Music Forum Gold

No matter how niche your interests, you’ll find a forum dedicated to them. Usually, the best way to find the solution to a particular problem is to ask someone who has already solved it. For music production and general music business knowledge, the Reaper forum recently produced a thread of immense value…

Take It From The Top

Yep The Mortal decided to explode the notion that the gear you use is the primary reason for sub-par recordings, and devoted a thread to this end – Why do your recordings sound like Ass?

In itself, this sounds like a familiar argument – however, what sets it apart is the detail that Yep goes into in covering exactly how a home (or pro) studio should be run. He is a vastly experienced and articulate exponent of the music industry, and this thread is literally (well, not literally literally) a goldmine of vital tips. If you have any interest in producing music or how the recording industry works, you should read every post – and it’s not over yet.

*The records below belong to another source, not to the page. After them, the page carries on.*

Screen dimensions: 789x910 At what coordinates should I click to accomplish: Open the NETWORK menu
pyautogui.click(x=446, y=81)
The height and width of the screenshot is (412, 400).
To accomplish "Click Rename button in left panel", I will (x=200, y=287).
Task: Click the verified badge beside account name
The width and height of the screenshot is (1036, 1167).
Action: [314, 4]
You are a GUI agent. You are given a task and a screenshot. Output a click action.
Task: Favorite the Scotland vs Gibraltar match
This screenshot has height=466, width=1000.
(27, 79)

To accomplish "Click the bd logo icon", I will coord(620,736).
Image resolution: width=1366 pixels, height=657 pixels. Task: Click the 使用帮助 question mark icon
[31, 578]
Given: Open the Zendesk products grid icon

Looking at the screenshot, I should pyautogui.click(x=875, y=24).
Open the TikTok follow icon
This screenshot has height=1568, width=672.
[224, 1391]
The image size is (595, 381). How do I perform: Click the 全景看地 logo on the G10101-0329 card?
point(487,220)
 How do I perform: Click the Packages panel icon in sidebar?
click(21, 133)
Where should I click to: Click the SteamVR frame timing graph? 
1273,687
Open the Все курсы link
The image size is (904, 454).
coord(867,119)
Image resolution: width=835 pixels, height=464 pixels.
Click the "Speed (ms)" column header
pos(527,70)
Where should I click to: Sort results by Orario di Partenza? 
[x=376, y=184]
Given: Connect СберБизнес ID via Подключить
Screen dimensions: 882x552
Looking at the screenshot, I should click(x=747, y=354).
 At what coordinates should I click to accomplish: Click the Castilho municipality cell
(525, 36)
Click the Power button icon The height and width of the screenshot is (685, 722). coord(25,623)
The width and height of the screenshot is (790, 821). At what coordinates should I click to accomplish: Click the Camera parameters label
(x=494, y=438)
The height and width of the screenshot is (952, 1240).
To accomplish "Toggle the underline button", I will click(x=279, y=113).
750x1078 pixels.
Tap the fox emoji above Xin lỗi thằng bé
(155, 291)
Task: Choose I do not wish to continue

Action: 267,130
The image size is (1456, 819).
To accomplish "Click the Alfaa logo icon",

Music Is In Your Ears, Not Your Gear

The basic message is that gear doesn’t make music – people make music, and people are the ones who decide if they like it, using nothing but their ears. Nobody really cares if you used a Neve console or an M-Box, as long as the result sounds good – and it can sound good.

Make Sure You Can Hear It

According to Yep, the only piece of gear you really need to focus on is your monitors (speakers, not screens). I agree, although until I actually got a pair of decent monitors I wouldn’t have necessarily understood his point. I used to mix on headphones, and I thought that was fine, but the move to nearfield monitors brought a whole new dimension to mixing that I simply wasn’t aware of before. So, get yourself some monitors if you don’t have any – even a couple of hundred quid can produce reasonable results here, and it’s well worth it.

If you want to learn why, then read Yep’s thread – there’s also some more information on nearfield monitors here.

Actually, It’s About The Music

Although Yep’s thread is aimed at home producers, he covers a huge amount of ground in terms of musicianship, organisation and psychology. I’ll be referring back to various sections of his thread over the coming weeks, as he has some great observations on things like compression and vocal recording, but also about what is truly essential – the music itself:

Trivia question: what band recorded more number 1 hits than any other? More than the Beatles, Elvis, The Stones, and the Beach Boys combined?

A: The Funk Brothers, the then-anonymous house band/songwriting/arranging team behind Motown.

Home recordists take heart: all of the Detroit-era Motown records were made in the small (originally dirt floor) basement of Berry Gordy’s humble Detroit home. I am paraphrasing from the film “Standing in the Shadows of Motown” when I say: “people always wanted to know where that ‘Motown Sound’ came from. They thought it was the wood, the microphones, the floor, the food, but they never asked about the musicians.”

…I don’t care what kind of party you’re throwing or what the crowd is like, if you put on “Bernadette” or “Uptight Everything’s Alright” or “standing in the shadows of love” or “WAR” or any of those old Motown numbers, people will get out of their seats and start dancing and clapping… nobody knows the lyrics, nobody can hum the guitar riff, and it has nothing to with the production. The music bypasses the higher cognition functions and directly communicates with the hips and the hairs on the back of your neck.